Weighted composite: Jaccard (0.5) + Cosine (0.3) + Exact Match (0.2).

import { compositeSimilarity } from 'ai-diff';

compositeSimilarity('hello world', 'hello earth'); // 0.0 - 1.0

embeddingCosineSimilarity(a, b)

Compute cosine similarity between two numeric embedding vectors. Throws if vectors have different lengths.

import { embeddingCosineSimilarity } from 'ai-diff';

embeddingCosineSimilarity([1, 0, 0], [0, 1, 0]); // 0.0
embeddingCosineSimilarity([1, 0], [1, 0]);         // 1.0

computeLengthStats(text)

Returns { words, sentences, characters } for a given text.

import { computeLengthStats } from 'ai-diff';

computeLengthStats('Hello world.
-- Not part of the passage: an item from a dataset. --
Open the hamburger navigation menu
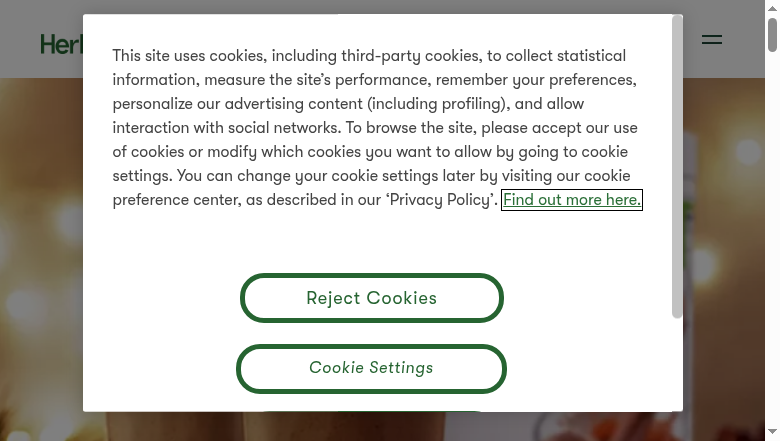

Goodbye.'); // { words: 3, sentences: 2, characters: 21 }

Diff Utilities

diffWords(textA, textB)

Compute a word-level diff between two strings. Returns DiffSegment[].

import { diffWords } from 'ai-diff';

const segments = diffWords('hello world', 'hello earth');
// [
//   { text: 'hello', type: 'unchanged' },
//   { text: ' ', type: 'unchanged' },
//   { text: 'world', type: 'removed' },
//   { text: 'earth', type: 'added' },
// ]

diffLines(textA, textB)

Compute a line-level diff between two strings. Returns DiffSegment[].

import { diffLines } from 'ai-diff';

const segments = diffLines('line1\nline2', 'line1\nline3');

diffJson(a, b)

Compute a structural diff between two parsed JSON values. Returns JsonChange[] with dot-notation paths.

import { diffJson } from 'ai-diff';

const changes = diffJson(
  { name: 'Alice', age: 30 },
  { name: 'Alice', age: 31, role: 'admin' },
);
// [
//   { path: 'age', type: 'changed', before: 30, after: 31 },
//   { path: 'role', type: 'added', after: 'admin' },
// ]

computeHunks(textA, textB, contextLines?)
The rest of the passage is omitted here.